Using TIMSS released data, ASSET students' performance on the ATA items were compared against the performance of students from five nations (Singapore, Korea, Japan, Czech Republic, and Hungary) that outperformed U.S. students at the middle-school level (Peak, 1996, p. 23). ASSET students' performance was not significantly different from those of these countries on fourth- or seventh-grade items. In view of the fact that ASSET students did not take the full TIMSS test, single-item comparisons must be considered with caution. Nevertheless, these results suggest that, on questions addressing topics covered in ASSET modules, ASSET fifth graders perform as well as seventh graders in high-performing countries.
One objection to this study could be that TIMSS assessments are not aligned to a single curriculum but, rather, provide a test of general science knowledge and understanding. It is worth noting that not all ASSET fifth graders had been exposed to all the topics addressed in the ATA. Items selected for the ATA, while aligned with topics covered in the ASSET modules, required students to extend and apply knowledge gained over 5 years. The purpose of the ATA was not to assess general scientific literacy but to determine whether ASSET instruction has an impact on student learning of targeted science concepts and processes. The TIMSS scores afforded a benchmark for comparisons.
Comparison of Cohorts
Data collected from the teachers indicate that, on average, three to four class periods were devoted to science instruction in both cohorts. On the ATA, Cohort 1 students scored half a standard deviation higher than their Cohort 2 counterparts (t (63) = 2.037; p < 0 .05; Effect Size = 0.5; using intact classes as units of comparison). Individual scores of boys and girls from the two cohorts were compared. Cohort 1 boys scored significantly higher than Cohort 2 boys, and Cohort 1 girls outperformed Cohort 2 girls. There was no significant difference in the performances of girls and boys within cohorts.
Table 4 displays the mean scores of the two cohorts on individual ATA items. Cohort 1 students performed significantly higher on nine items, marked with asterisks in the table. Using the classification schema provided by TIMSS, test items were grouped into topic and skill areas.

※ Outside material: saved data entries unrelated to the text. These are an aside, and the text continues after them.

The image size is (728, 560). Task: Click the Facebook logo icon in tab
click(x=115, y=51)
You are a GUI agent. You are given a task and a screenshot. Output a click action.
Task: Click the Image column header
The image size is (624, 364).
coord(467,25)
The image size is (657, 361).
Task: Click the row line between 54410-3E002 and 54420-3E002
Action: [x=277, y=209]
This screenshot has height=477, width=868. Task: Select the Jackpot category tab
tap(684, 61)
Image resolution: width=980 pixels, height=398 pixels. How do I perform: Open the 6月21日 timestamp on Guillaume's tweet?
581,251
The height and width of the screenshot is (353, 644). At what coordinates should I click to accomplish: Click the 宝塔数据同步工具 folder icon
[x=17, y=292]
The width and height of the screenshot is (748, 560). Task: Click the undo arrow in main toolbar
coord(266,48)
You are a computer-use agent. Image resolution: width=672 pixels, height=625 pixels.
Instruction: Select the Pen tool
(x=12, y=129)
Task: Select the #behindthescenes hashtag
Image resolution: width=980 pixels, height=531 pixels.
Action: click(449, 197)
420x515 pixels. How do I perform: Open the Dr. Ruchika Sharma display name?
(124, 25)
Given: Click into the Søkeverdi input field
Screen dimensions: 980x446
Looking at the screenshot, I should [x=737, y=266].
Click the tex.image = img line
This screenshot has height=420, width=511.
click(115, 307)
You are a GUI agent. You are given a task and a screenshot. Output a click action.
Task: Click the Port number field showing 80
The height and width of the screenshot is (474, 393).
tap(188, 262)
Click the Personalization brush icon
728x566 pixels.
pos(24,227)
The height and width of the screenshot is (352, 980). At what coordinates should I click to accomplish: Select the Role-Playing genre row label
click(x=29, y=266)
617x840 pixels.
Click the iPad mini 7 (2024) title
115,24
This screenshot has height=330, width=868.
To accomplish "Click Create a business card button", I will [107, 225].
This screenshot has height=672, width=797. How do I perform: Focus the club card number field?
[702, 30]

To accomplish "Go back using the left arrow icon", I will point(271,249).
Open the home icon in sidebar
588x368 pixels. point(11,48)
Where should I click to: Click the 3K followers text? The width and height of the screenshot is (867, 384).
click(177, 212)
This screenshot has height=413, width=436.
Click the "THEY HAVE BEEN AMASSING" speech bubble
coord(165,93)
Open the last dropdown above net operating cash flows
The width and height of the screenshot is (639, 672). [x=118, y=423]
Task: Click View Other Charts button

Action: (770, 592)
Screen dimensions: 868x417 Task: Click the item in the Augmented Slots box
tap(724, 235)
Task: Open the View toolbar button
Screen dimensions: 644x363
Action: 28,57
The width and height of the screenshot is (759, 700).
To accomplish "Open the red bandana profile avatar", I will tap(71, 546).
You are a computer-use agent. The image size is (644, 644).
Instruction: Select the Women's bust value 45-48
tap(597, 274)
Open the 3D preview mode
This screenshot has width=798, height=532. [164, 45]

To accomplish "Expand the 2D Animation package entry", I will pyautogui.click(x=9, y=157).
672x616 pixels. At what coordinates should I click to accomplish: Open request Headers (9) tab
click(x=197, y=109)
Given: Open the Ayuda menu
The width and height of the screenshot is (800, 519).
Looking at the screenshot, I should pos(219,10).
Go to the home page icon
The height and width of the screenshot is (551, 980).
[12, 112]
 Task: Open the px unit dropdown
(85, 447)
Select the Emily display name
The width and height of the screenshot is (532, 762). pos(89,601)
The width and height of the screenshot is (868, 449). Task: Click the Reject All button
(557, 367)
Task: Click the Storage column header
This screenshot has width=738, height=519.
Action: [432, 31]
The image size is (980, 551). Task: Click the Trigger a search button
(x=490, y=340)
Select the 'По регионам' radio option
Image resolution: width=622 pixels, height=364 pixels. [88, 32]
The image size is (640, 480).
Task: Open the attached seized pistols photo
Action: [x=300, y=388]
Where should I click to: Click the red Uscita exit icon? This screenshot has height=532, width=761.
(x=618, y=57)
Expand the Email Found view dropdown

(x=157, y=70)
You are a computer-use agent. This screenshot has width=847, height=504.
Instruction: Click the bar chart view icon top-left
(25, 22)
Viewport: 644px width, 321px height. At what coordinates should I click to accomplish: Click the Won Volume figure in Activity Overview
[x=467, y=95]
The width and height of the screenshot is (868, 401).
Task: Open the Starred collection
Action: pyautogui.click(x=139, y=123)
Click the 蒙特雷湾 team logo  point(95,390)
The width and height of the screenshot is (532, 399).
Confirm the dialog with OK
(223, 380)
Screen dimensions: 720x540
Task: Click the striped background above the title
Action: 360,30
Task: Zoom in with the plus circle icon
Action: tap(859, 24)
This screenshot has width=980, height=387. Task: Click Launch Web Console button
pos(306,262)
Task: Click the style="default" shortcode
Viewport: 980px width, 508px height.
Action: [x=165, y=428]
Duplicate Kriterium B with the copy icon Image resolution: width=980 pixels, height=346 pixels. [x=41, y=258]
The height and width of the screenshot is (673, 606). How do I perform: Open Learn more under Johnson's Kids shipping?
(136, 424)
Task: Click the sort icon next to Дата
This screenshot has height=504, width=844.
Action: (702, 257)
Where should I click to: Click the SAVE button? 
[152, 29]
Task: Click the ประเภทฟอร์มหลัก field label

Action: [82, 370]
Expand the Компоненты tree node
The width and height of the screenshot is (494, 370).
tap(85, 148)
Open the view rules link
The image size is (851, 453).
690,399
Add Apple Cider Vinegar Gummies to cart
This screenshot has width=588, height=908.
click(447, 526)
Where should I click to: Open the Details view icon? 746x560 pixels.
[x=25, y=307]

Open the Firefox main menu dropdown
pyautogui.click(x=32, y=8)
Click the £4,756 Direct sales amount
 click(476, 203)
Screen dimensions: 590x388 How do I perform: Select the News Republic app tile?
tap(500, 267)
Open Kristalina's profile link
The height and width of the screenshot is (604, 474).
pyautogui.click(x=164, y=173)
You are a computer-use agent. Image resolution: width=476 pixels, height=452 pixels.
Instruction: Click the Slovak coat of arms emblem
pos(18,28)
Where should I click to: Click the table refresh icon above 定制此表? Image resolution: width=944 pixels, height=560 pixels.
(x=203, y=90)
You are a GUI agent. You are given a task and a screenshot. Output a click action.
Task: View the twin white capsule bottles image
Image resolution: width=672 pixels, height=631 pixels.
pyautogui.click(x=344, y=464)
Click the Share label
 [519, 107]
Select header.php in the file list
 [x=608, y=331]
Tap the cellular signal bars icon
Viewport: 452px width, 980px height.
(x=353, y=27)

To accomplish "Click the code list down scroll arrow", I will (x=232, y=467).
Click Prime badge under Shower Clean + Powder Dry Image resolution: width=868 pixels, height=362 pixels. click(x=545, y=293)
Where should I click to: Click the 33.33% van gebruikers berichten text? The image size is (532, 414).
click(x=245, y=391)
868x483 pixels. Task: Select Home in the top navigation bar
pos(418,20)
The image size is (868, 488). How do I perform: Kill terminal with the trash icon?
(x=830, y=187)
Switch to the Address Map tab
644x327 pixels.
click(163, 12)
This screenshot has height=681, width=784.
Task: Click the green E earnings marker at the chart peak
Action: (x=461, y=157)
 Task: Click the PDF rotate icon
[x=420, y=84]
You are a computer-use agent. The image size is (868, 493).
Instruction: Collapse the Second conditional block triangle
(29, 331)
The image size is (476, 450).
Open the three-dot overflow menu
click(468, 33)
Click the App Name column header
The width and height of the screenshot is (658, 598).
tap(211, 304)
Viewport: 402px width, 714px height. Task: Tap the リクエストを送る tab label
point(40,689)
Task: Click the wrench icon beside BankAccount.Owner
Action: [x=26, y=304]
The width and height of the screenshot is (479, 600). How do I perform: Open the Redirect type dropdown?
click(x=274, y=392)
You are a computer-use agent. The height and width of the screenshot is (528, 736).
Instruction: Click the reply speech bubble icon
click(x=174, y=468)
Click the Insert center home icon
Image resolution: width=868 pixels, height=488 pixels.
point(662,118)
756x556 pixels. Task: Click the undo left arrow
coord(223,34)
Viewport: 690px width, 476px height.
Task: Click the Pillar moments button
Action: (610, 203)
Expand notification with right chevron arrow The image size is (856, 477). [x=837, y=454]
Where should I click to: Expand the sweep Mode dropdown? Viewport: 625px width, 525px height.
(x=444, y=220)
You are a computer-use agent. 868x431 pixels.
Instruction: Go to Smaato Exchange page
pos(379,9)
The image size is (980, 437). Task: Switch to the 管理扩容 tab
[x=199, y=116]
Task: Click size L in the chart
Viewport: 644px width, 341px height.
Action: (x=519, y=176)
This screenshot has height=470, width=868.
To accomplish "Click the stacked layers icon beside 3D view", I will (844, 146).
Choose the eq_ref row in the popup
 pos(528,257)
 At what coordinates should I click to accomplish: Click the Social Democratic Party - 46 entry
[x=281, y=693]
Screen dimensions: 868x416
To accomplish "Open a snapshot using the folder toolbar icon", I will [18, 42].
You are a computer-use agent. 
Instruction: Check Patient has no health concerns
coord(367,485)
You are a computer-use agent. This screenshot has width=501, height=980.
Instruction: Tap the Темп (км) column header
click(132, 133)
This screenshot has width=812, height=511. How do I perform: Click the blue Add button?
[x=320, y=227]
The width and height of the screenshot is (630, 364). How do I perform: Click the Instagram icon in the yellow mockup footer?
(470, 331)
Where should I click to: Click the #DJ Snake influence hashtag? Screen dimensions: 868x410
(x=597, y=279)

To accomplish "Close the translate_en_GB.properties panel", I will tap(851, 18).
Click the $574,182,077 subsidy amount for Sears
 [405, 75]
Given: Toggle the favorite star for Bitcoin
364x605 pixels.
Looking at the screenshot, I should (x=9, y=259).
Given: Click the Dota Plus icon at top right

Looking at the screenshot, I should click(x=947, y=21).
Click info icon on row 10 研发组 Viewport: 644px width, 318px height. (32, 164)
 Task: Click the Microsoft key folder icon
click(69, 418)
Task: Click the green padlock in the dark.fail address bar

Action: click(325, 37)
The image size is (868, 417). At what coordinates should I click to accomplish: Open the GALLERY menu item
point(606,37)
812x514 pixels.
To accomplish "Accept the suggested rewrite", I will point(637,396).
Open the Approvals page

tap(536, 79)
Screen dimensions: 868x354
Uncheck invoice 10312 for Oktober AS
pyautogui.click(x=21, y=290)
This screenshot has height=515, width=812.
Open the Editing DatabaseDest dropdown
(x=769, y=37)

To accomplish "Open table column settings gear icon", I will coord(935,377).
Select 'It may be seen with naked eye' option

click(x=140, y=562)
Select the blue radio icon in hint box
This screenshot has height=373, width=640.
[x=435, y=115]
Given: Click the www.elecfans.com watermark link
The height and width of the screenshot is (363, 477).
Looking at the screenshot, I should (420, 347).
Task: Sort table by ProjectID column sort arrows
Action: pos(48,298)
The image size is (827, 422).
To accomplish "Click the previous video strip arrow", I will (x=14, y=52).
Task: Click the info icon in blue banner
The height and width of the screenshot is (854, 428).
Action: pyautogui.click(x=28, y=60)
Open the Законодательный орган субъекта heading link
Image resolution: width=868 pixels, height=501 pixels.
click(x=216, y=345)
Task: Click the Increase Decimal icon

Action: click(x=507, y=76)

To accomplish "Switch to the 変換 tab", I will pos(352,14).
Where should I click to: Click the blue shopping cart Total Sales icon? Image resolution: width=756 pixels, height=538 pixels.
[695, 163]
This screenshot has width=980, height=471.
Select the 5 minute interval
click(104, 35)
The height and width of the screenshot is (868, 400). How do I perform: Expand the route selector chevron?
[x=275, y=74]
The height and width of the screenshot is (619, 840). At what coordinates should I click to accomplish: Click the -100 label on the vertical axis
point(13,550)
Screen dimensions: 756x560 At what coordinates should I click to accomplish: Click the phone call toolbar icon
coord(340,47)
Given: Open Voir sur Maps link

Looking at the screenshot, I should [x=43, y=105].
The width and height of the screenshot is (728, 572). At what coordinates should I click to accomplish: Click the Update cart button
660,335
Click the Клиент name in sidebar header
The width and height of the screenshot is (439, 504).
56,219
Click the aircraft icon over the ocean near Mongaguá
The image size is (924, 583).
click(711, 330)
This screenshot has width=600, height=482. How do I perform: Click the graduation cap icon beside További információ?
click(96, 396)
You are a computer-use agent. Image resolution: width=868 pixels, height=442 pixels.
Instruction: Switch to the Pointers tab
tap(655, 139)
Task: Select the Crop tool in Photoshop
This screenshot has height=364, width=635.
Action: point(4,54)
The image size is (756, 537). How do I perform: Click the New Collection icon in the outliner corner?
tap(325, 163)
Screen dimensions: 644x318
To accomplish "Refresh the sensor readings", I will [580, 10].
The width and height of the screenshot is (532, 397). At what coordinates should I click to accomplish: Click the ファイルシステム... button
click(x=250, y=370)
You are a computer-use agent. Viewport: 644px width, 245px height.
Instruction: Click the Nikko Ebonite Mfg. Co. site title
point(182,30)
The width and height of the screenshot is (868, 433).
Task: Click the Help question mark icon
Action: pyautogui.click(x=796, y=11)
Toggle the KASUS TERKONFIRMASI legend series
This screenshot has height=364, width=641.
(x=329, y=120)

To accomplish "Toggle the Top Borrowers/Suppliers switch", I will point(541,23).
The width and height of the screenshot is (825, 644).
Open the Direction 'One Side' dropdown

Figure 3. Comparison of Cohort 1 and Cohort 2 student performance on indicated subject areas.
Figure 4. Comparison of Cohort 1 and Cohort 2 student performance on indicated skill areas.
Figure 3 compares the performances of the two groups by topic areas and Figure 4 by skill areas. Cohort 1 students appear to have a slight edge over Cohort 2 students in physical, earth, and life science areas, and they seem slightly better at using tools or science processes, understanding complex information, and theorizing and problem solving. Similar differences are observed when comparing performances on multiple choice and free response items. The consistency of the difference across every category indicates that long-term involvement in the ASSET project has a wide-ranging impact on student learning.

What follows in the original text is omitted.